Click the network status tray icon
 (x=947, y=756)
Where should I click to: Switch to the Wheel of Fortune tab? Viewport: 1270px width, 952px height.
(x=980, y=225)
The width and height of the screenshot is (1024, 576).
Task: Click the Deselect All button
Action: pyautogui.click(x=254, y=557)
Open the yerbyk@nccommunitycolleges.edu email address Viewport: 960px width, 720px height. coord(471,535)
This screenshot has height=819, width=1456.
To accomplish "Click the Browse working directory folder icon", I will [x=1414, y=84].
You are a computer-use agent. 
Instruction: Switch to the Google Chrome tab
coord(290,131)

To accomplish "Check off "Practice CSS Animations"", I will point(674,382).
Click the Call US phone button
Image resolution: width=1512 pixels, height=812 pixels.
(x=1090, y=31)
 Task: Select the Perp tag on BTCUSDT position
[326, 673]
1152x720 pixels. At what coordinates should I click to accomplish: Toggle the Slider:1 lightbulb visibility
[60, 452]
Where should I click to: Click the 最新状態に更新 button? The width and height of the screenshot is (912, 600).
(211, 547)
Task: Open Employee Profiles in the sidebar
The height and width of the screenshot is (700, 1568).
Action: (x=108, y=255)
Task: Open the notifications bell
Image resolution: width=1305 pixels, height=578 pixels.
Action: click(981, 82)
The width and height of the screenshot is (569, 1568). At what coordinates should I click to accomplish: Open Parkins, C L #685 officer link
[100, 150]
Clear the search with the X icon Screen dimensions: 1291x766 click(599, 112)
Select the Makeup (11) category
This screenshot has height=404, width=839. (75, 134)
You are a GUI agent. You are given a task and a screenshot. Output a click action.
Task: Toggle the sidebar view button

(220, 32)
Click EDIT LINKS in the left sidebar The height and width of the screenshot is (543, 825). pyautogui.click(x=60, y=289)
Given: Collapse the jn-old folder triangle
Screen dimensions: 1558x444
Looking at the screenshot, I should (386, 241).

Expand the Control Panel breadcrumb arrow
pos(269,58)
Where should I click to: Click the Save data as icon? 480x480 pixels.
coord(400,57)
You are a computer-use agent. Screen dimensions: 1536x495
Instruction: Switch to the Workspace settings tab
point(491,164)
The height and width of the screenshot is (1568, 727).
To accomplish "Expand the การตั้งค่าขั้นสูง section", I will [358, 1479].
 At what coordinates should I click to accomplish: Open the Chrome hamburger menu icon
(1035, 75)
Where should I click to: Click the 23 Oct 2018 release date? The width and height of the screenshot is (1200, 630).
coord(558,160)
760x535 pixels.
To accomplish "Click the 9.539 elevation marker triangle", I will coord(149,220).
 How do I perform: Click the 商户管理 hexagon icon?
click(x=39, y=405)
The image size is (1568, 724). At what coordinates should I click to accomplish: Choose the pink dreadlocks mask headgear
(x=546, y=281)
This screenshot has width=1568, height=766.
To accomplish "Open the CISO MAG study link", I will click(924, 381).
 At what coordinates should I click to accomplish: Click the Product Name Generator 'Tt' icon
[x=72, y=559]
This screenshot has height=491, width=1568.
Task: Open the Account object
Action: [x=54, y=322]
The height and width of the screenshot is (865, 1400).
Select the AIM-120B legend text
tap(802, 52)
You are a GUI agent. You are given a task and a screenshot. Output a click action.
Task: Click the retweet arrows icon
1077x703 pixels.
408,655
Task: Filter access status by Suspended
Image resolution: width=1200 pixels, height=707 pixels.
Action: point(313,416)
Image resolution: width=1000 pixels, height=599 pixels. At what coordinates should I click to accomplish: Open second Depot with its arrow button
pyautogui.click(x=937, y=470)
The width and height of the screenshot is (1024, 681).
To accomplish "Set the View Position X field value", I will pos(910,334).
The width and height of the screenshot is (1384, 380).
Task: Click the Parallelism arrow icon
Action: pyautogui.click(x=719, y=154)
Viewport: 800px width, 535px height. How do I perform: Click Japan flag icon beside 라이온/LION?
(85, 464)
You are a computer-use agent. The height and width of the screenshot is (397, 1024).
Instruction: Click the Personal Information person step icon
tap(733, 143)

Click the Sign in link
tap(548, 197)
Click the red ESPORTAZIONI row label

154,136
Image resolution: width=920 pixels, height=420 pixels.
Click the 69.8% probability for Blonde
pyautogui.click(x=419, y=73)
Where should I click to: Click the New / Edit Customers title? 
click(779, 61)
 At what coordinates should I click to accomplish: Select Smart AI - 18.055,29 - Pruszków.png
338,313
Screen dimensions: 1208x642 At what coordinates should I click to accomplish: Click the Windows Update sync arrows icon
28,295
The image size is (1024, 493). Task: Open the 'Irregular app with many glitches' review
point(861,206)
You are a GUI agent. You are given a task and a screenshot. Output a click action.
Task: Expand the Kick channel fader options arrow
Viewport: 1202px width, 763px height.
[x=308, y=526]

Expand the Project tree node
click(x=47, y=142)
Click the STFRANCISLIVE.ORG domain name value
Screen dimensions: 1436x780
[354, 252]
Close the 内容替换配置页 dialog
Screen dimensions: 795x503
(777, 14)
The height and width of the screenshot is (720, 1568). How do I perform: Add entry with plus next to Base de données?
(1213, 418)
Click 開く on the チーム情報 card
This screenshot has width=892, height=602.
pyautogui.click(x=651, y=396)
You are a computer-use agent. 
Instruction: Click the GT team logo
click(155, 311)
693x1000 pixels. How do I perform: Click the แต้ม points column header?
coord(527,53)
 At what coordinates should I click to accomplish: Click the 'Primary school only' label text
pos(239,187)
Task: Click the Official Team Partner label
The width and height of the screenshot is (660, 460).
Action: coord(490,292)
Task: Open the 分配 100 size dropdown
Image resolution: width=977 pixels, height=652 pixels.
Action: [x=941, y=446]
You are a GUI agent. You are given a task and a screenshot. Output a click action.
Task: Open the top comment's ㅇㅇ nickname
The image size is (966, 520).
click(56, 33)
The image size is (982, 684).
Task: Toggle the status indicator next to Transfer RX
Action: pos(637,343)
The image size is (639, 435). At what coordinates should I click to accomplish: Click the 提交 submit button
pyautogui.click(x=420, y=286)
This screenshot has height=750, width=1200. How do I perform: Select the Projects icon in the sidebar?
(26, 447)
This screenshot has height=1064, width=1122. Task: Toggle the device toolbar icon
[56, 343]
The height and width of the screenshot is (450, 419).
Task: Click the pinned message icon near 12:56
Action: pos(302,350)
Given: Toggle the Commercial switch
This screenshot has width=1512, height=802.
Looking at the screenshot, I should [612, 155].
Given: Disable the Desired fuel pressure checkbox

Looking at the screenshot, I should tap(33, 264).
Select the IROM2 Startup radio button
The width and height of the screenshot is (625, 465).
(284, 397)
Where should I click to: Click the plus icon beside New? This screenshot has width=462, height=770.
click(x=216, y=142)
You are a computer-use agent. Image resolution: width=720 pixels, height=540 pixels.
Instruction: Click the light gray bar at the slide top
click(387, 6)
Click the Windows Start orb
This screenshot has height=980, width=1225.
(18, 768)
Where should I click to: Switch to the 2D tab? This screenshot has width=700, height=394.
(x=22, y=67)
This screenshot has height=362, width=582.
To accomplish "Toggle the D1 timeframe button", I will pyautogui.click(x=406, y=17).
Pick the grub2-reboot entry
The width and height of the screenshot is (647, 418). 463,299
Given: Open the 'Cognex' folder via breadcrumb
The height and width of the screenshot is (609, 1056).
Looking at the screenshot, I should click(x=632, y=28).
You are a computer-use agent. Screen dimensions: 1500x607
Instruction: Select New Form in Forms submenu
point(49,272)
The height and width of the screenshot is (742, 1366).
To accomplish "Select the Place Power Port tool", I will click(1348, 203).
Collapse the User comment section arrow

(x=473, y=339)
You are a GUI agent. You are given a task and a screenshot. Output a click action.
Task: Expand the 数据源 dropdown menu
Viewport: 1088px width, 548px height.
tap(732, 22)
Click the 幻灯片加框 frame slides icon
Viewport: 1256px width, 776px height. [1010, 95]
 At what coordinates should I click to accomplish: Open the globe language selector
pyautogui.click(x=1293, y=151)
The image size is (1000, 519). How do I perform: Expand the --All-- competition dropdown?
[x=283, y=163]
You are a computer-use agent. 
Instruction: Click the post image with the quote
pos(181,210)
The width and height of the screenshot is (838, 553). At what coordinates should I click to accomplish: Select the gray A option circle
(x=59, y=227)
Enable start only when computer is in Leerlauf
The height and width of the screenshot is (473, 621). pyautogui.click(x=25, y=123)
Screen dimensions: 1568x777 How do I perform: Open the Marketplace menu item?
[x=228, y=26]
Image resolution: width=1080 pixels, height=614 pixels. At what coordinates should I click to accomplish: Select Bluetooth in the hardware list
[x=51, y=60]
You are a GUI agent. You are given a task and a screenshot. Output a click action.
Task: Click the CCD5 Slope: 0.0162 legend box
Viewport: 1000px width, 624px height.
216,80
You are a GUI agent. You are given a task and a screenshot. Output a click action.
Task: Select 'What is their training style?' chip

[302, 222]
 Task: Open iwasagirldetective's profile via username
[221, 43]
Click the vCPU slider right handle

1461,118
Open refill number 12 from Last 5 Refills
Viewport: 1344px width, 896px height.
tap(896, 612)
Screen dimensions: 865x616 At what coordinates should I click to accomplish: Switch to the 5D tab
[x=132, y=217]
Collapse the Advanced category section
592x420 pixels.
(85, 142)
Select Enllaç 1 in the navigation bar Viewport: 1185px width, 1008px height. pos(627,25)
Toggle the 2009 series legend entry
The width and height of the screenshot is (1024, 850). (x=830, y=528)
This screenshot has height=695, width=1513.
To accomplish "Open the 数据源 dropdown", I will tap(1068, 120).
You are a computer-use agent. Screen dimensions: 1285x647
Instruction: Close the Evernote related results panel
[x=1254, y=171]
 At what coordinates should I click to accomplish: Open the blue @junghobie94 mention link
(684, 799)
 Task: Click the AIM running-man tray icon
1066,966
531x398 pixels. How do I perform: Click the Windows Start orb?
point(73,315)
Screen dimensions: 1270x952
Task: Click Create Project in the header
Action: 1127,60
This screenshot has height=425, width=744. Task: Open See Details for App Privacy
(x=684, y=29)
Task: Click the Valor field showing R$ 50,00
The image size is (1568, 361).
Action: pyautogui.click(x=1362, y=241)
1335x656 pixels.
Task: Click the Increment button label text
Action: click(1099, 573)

┄┄┄┄┄┄┄┄┄┄┄┄┄┄┄┄┄┄┄┄

**Your goal:** In the material above, tally every line with the string "folder" in it, then give that number alone.

**Written answer:** 3